CYPRIOTS have shown little interest in foreign currency accounts since restrictions were lifted as of May 1, sources in the two main banks said yesterday.
Since last Saturday, Cypriots have the right to open accounts or convert their Cyprus pound accounts into any currency they wish at varying interest rates below those given for Cyprus pound deposits.
The lifting of all restrictions on the movement of capital prompted the Central Bank to raise interest rates by one percentage point on the eve of EU accession in an attempt to avert a currency flight and quash rumours of a devaluation of the Cyprus pound due to uncertainty over the political situation.
A source at Laiki Bank told the Cyprus Mail yesterday that the Central bank’s estimate of £80-£90 million for currency flight over the past four to five months was inaccurate.
According to Central Bank data, from April 15 there has been an outflow of between £85 and £90 million pounds, compared with £65 to £70 million over the same period a year ago.
But the source said the real figure was closer to £165 million. The money was moved off the island into accounts in Athens and London with account holders fearing a devaluation in the wake of a Cyprus settlement and the uncertainty of the country’s financial future, he said.
“But the banks did not lose out,” said the source. “The money was moved to braches of our bank and Bank of Cyprus, mainly in Athens.”
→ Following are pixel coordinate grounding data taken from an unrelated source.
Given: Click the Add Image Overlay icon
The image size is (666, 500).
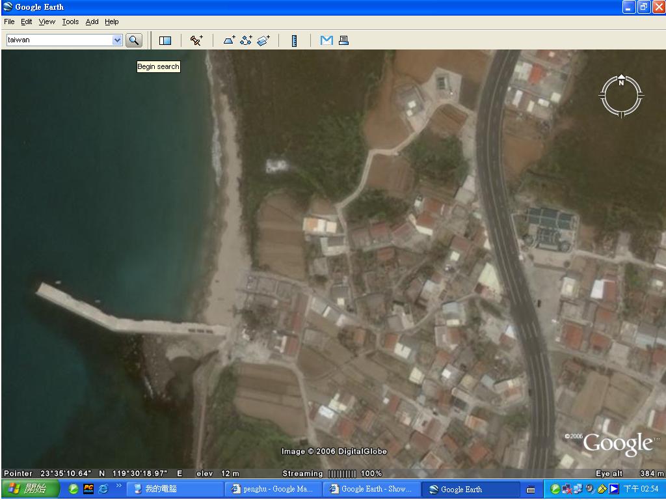Looking at the screenshot, I should (263, 40).
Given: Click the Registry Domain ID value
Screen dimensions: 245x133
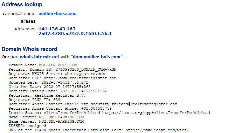Looking at the screenshot, I should click(86, 69).
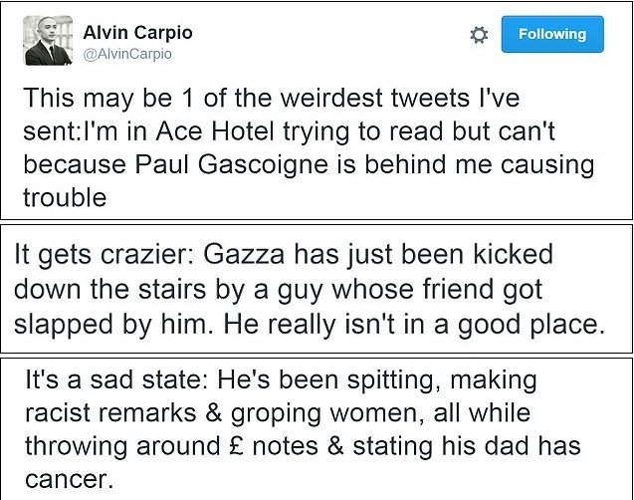Image resolution: width=634 pixels, height=500 pixels.
Task: Click the word 'Gazza' in second tweet
Action: 244,254
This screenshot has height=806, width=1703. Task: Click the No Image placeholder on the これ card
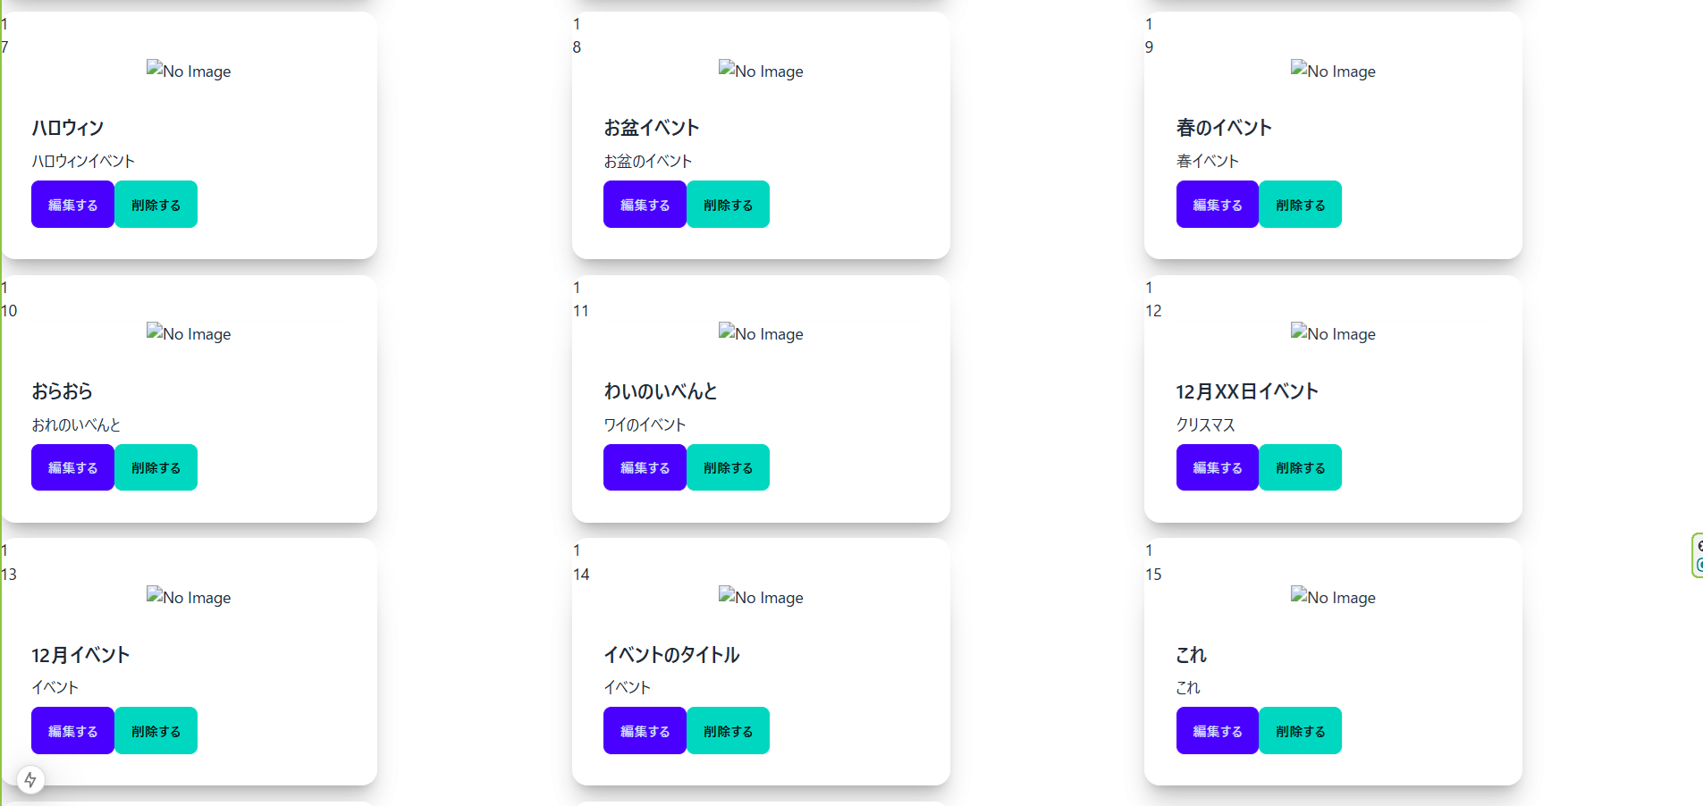[x=1332, y=597]
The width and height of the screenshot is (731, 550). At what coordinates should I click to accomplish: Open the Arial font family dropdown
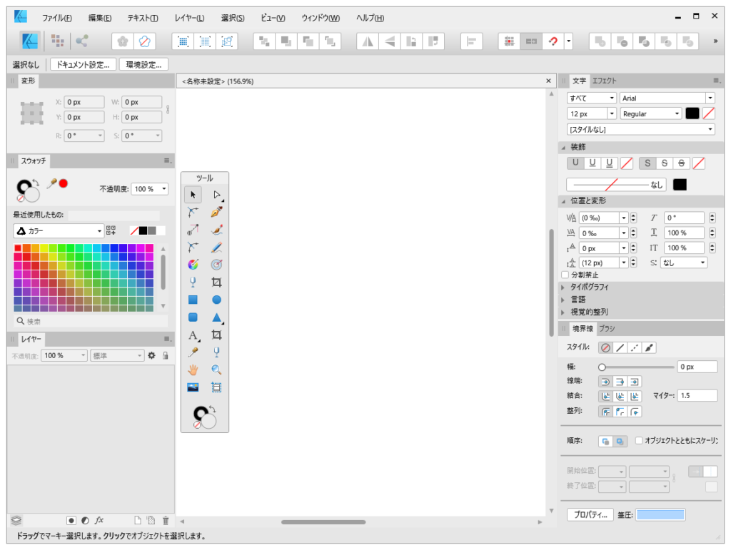point(710,98)
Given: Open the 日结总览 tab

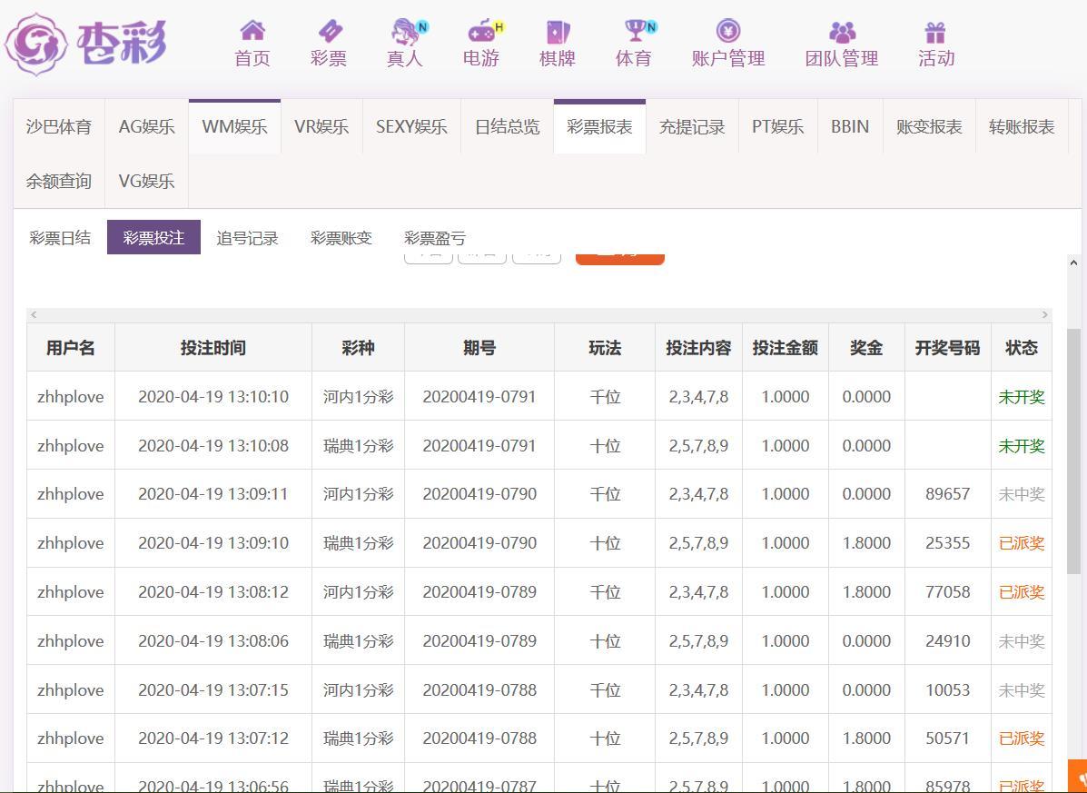Looking at the screenshot, I should click(507, 127).

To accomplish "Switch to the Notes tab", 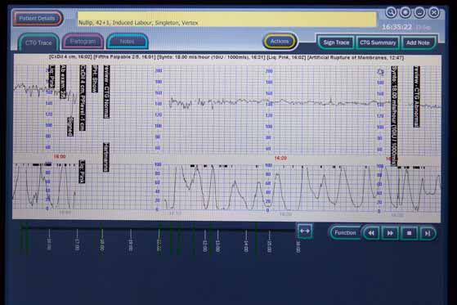I will click(x=128, y=42).
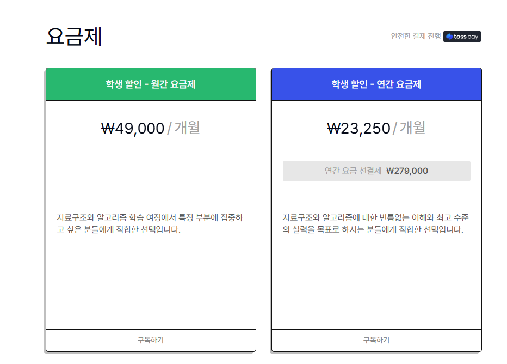Viewport: 507px width, 364px height.
Task: Click the 요금제 page heading
Action: point(74,37)
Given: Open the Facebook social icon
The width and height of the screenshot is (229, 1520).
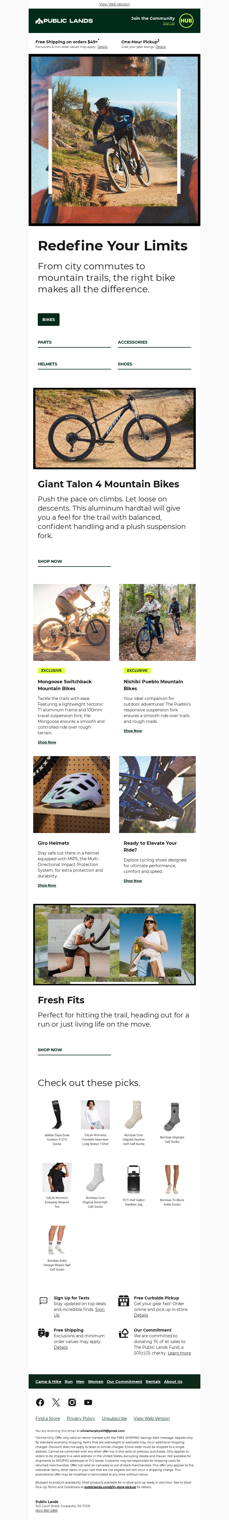Looking at the screenshot, I should point(40,1402).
The source said the banks expected the money to begin filtering back into Cyprus now that the political situation had gone onto hold and because devaluation rumours had evaporated.
“It was a temporary move by some people,” said the source. “There is really not a lot of interest in foreign currency accounts and people do not seem interested in moving money at the moment. I think they are waiting to see what will happen and see what way things will develop over the next few months.”
Interest rates on foreign currency deposit accounts are much lower than those of the Cyprus pound, which now stands at around 3.5-5.5 per cent depending on account maturity.
By contrast, euro accounts weigh in at just two per cent interest on deposits at Laiki, sterling at around 3.75 per cent and the US dollar at around three per cent up to £10,000.
Bank of Cyprus (BoC) offers accounts of varying terms. Based on a three-month account, euro deposits can earn roughly 1.5 per cent, dollars approximately 0.5 per cent and sterling around 3.8 per cent. The longer term the account, the more interest can be earned.
For a 12-month account, the euro deposit rate rises to 1.8 per cent, the dollar to 1.2 per cent and sterling to 4.3 per cent. The Cyprus pound long-term rate reaches around five per cent.
“The Cyprus pound interest rate is always more attractive because it is higher compared to the others,” said a source at BoC.
The source declined to comment on whether the banks might wish to discourage foreign currency deposits to safeguard the Cyprus economy by keeping the pound at home.
“We don’t offer advice as such,” said the source. “It depends on people’s preferences and investment characteristics. Some have loans in foreign currencies so it makes sense to have deposits in foreign currencies. Businesses have imports in foreign currencies so again it makes sense.”
He said that so far, however, not a lot of interest had been expressed in foreign currency accounts.
“Of course it’s early days but we have not seen any substantial conversion,” he said. If there were any, he said they were likely to be euro accounts as the European currency was linked to the Cyprus pound, which is pegged to the euro in a 2.25 pa central parity rate of 1.7086.
Some of the reasons people might want to open or convert to foreign currency accounts would be to diversify their financial portfolios or to dabble in currency speculation, “which they are free to do”.
“That would depend on whether you are an expert managing foreign exchange rates,” he said. “The more sophisticated investors are obviously into this.”